▶ [Brief] Go through the data below line by line and count those containing the word "link". Reply with the count only.
[Stored data Boundary: Start]
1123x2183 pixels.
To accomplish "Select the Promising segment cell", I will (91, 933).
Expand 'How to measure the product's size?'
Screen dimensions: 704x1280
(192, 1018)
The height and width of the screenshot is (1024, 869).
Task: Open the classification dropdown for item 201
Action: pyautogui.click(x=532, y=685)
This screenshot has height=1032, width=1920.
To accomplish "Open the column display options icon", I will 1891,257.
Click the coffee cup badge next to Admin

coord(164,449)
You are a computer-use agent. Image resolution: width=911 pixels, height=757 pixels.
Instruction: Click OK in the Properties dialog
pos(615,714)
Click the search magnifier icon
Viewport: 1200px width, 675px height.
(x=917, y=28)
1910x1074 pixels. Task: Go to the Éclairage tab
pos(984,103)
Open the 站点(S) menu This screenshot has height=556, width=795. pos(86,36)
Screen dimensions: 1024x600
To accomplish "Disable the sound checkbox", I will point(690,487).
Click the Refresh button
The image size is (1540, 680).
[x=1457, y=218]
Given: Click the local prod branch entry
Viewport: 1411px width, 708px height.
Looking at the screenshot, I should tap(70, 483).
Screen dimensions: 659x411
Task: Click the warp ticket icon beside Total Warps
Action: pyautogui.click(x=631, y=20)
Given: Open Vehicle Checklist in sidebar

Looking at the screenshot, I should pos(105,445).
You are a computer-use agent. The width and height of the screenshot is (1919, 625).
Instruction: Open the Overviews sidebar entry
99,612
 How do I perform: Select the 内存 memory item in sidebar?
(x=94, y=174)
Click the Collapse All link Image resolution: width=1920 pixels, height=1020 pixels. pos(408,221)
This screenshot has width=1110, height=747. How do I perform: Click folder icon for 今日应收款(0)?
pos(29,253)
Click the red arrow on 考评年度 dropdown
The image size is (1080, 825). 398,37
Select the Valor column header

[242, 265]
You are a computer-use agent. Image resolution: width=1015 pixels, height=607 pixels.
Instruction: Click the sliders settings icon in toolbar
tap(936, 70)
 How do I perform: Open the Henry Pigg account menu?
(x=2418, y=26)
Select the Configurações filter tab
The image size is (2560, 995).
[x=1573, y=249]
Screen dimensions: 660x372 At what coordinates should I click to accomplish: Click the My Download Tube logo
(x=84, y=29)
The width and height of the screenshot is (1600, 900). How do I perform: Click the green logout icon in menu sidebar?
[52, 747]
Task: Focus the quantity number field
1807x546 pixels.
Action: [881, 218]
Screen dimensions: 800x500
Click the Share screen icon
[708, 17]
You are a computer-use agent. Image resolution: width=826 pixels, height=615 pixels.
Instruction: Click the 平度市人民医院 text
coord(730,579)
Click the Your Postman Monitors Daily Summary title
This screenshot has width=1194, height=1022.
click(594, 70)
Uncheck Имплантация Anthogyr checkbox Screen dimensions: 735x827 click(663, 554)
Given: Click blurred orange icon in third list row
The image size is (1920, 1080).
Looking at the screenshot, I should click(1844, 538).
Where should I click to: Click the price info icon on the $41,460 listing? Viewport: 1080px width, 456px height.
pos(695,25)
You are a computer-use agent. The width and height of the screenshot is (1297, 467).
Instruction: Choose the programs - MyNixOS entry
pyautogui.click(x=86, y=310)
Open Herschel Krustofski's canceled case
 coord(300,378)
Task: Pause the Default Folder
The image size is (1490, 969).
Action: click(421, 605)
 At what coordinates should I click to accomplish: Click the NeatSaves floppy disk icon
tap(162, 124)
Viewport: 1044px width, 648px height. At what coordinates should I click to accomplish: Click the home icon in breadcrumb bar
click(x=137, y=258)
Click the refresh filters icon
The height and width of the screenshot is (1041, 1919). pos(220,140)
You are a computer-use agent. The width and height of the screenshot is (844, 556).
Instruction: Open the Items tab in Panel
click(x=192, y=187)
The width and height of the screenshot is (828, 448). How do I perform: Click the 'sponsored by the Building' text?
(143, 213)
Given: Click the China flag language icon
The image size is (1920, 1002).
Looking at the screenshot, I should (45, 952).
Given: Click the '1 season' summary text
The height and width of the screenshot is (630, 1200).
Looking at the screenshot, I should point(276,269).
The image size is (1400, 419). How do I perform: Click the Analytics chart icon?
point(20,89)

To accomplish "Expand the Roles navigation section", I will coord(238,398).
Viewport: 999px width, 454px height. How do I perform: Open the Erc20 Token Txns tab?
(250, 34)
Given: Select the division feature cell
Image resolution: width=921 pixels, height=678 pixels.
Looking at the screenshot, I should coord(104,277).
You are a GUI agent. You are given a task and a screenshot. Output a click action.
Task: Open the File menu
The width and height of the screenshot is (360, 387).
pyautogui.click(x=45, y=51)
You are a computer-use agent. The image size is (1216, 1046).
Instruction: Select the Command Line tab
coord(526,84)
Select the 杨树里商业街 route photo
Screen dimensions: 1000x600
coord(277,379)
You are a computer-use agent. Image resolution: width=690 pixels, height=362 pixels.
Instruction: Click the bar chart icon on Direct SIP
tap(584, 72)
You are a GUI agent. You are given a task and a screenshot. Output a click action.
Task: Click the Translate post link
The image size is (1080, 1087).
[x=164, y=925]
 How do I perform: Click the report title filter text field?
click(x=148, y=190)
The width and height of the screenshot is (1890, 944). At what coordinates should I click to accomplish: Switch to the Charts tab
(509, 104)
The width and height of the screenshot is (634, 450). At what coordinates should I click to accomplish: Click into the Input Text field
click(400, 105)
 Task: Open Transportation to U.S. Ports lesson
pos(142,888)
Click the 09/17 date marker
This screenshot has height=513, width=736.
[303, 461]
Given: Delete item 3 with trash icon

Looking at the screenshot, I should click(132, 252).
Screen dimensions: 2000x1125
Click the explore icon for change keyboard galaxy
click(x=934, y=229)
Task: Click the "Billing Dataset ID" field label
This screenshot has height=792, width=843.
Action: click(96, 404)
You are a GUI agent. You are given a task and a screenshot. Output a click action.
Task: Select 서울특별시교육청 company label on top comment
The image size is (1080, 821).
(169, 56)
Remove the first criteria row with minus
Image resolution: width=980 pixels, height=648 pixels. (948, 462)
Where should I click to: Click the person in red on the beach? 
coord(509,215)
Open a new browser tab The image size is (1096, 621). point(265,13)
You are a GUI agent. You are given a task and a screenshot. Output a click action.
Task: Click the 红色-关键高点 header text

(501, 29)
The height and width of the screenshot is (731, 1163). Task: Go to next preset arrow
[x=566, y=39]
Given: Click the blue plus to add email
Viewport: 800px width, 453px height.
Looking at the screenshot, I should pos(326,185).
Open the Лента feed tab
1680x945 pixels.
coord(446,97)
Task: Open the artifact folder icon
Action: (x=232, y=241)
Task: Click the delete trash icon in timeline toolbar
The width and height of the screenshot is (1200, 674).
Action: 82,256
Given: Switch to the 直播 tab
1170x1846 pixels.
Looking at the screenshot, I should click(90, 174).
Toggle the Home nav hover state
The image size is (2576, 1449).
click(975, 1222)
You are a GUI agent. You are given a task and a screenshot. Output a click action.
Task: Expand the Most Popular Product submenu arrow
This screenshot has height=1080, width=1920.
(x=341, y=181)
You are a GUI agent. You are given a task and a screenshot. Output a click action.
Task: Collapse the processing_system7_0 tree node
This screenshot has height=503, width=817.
[Stored data Boundary: End]
▶ [Answer section] 2